Originally Posted by rumrunn6 (Post 16487239)
I wouldn't do it without studs

Studs aren't absolutely necessary. Skills are but not studs. I've ridden for 30+ winters without studded tires. That includes this little slice of "heaven"

http://i144.photobucket.com/albums/r...e/IMG_0094.jpg
http://i144.photobucket.com/albums/r...e/IMG_0097.jpg

That's the Great Hanukkah Blizzard of 2006. That was the first 24" of snow that out of 6 storms that hit us over the next month. We had 12" thick glacier of ice on the roadways. I rode the entire time with out studded tires on a mountain bike without issues. Didn't crash once.

Quote:

Originally Posted by Big Lebowski (Post 16488679)
1" or 2", maybe. Anything above that just about requires a fat bike. Maybe a Surly Moonlander.

No. It doesn't.

noglider 02-12-14 09:24 AM

Since Greg M (our original poster) is in NC, there's a good chance he is not experienced at riding in snow. I'd say the time to take a ride in it is not when commuting, since getting to work on time and in one piece is important.

cyccommute, this may sound crazy, but I've seen Coloradoans drive in snow, and I was very impressed with how well they do. It made sense to me, especially when the weather man in Denver said they were due for a little snow, not much, only about 12 or 13 inches. :lol:

RidingMatthew 02-12-14 09:52 AM

to many to respond to
 
I am originally from VA and have ridden in the snow many times before. I love it. I do think that 10" with ice/ sleet mixed in might be a little much. I am just hoping to get home tonight. :) I do have a sleeping bag, clothes packed for tomorrow, backpacking food/ stove in case i am stuck. MY work has put a bunch of people in a hotel downtown. I just want to get home tonight.

I drove today so I will be driving home. hopefully work will be delayed and i can play in the snow before going to work tomorrow.

Big Lebowski 02-12-14 10:00 AM

I
 
My opinions based on my experience doesn't mean **** to the pros here on BF. cyccommute can answer all your questions.

buzzman 02-12-14 11:29 AM

I' m commuting just over 10 miles each way every day in quite a bit of snow this year.

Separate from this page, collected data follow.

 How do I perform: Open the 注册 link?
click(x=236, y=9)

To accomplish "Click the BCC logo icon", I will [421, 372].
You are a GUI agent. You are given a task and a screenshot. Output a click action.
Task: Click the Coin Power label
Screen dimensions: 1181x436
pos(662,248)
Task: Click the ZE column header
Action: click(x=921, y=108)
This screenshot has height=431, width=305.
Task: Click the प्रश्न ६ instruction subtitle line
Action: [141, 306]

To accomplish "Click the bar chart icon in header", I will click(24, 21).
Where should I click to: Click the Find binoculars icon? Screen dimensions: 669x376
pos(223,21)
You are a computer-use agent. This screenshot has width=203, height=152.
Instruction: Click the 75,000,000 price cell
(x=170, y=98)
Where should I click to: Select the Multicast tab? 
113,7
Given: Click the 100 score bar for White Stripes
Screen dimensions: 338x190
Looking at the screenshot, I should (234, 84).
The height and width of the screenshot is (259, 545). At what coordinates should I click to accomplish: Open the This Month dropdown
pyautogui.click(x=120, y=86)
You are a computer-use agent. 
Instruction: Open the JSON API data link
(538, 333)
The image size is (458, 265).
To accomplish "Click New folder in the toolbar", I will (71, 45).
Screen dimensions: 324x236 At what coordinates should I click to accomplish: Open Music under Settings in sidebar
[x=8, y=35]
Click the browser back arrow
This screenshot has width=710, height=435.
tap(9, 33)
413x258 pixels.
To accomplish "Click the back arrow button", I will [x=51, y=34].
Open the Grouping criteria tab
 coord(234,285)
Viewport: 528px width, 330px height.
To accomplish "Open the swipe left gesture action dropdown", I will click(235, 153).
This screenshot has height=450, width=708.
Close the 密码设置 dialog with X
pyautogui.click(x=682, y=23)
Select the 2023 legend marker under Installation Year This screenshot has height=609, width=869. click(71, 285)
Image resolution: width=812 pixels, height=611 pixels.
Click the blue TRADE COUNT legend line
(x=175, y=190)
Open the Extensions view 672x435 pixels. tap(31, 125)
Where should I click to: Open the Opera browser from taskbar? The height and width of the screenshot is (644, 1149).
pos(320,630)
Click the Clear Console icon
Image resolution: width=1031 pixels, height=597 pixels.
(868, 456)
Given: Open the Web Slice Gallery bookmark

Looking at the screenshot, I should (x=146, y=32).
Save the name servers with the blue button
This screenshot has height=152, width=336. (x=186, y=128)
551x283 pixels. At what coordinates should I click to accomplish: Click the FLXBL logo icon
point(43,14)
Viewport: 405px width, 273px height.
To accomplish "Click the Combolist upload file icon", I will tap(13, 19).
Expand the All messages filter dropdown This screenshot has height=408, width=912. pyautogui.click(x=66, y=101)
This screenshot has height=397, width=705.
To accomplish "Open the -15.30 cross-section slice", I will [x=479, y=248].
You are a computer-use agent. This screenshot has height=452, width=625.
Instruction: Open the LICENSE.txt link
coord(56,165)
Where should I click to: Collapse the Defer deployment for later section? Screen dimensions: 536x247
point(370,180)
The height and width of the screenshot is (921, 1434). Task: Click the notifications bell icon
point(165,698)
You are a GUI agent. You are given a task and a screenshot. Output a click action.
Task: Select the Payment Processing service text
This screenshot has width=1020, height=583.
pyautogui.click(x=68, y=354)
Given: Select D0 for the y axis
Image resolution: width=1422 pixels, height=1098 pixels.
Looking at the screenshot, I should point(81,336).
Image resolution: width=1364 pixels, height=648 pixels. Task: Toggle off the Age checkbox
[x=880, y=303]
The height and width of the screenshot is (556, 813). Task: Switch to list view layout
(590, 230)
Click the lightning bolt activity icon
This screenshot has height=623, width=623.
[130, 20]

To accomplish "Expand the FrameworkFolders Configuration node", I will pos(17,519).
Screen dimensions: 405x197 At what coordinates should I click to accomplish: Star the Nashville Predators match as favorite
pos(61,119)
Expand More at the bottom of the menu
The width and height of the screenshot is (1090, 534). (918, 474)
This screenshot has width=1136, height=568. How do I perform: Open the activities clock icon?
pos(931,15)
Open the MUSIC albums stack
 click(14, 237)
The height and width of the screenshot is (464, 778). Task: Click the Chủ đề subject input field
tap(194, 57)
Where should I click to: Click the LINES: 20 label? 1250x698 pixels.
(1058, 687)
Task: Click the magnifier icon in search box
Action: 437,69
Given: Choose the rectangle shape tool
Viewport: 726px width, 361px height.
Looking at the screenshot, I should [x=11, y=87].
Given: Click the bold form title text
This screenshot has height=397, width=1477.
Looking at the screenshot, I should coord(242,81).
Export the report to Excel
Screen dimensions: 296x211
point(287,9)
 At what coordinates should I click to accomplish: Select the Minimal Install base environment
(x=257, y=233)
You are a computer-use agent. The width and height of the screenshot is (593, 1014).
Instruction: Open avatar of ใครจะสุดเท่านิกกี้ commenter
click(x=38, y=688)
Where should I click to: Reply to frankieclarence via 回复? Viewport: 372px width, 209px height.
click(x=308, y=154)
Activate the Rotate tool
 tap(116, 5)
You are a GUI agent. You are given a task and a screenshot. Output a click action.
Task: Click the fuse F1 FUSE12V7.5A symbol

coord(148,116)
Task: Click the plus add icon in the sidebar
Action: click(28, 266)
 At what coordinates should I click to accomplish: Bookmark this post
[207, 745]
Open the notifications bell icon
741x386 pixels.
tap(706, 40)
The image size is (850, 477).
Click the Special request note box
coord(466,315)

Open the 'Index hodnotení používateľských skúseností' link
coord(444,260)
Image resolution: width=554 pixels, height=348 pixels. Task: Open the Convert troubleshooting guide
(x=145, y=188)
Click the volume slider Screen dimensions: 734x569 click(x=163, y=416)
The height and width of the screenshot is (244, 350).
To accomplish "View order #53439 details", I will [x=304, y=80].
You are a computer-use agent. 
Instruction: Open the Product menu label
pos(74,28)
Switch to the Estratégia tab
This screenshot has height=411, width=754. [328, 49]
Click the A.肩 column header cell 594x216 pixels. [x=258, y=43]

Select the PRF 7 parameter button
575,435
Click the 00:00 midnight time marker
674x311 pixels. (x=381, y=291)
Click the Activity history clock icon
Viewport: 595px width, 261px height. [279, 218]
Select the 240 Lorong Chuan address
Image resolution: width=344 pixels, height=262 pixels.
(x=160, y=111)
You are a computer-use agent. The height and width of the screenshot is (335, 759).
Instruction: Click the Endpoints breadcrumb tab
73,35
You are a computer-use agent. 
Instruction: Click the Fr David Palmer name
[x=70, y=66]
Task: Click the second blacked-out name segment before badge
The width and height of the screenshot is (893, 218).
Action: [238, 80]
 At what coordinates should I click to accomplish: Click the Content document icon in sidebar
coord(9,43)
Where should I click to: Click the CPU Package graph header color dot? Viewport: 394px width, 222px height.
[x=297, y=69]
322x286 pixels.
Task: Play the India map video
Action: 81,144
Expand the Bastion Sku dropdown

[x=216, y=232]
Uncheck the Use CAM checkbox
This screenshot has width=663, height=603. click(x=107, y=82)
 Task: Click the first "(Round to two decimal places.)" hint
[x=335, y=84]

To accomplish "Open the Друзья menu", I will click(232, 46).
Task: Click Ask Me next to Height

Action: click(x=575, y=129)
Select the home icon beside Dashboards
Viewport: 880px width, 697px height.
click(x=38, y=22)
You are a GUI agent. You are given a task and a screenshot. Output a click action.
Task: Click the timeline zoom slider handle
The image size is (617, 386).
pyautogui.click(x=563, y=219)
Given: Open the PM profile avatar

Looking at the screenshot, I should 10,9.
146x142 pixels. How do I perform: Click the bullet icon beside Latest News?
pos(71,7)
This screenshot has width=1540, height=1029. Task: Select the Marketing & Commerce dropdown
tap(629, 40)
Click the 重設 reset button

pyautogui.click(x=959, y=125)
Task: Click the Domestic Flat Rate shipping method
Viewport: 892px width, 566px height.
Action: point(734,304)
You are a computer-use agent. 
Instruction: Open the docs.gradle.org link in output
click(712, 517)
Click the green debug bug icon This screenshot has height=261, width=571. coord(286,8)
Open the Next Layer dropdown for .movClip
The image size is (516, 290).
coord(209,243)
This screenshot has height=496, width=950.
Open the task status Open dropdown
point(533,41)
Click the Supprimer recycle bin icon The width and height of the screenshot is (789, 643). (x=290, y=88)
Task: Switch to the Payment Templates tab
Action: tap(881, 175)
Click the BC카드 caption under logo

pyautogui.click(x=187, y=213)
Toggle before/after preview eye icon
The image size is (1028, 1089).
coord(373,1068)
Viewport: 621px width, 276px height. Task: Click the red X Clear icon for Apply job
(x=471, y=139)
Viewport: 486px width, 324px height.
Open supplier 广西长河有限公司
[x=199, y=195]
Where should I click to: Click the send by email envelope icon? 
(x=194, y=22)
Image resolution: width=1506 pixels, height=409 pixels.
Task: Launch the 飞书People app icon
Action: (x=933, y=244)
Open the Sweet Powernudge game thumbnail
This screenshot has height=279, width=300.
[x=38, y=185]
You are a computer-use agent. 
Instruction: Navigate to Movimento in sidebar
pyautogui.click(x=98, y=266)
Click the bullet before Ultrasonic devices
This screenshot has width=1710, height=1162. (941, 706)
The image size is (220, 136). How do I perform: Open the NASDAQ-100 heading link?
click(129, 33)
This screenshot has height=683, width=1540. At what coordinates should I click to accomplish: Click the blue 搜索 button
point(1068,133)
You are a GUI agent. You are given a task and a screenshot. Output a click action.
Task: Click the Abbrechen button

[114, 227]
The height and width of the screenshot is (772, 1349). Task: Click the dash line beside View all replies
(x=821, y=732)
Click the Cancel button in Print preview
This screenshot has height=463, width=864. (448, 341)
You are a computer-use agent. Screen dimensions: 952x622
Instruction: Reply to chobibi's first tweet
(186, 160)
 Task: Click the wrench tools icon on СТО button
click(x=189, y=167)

If the snow is falling or freshly fallen I take a streets route and the big danger is out of control motor vehicles.

As others have pointed out the bike riding part is relatively easy. My other route is a bike path,which varies in how well plowed it is. I have a dedicated "ice bike" an old MTB With 2.125 studded Nokian tires and can tackle pretty much anything but deep snow means a lot of effort and torque goes into each pedal stroke. I have broken my chain twice this way in the last couple of years. And it's a bear fixing a broken link on a freezing night in a snow storm even if you bring a chain tool.

In an area where drivers are not accustomed to snowy conditions I would be super wary of traveling out in a storm unless I absolutely had to whether riding my bike or driving. And bad winter storms present other hazards not too bike friendly like downed power lines and tree limbs.

erig007 02-12-14 11:33 AM

Quote:

Originally Posted by cyccommute (Post 16489430)

Studs aren't absolutely necessary. Skills are but not studs. I've ridden for 30+ winters without studded tires. That includes this little slice of "heaven"

Agree.
Having ridden nearly as much with than without them in the last ten year, the one time i fell on the ground during Canadian winter was with studs. Because of the studs I was being overconfident. Without them i'm extra careful and ride even on black ice. Studs don't solve everything.

noglider 02-12-14 11:56 AM

buzzman, you've broken chains? What do you weigh? The only chain I broke was when I was stoking on a tandem, and I understand it's not that unusual. Also, 9-speed and higher chains are more delicate, not only because of their slender dimensions but also because installing the pin is easy to do wrong.

bigbenaugust 02-12-14 01:29 PM

Rode home with an inch or two on the ground and with a lot more falling. I had the good sense to air down my tires (700x32s) this time, which was a big help. It was like riding 3 miles while someone threw Slurpee in my face, though. :)

They've sent the staff home until 1100 tomorrow.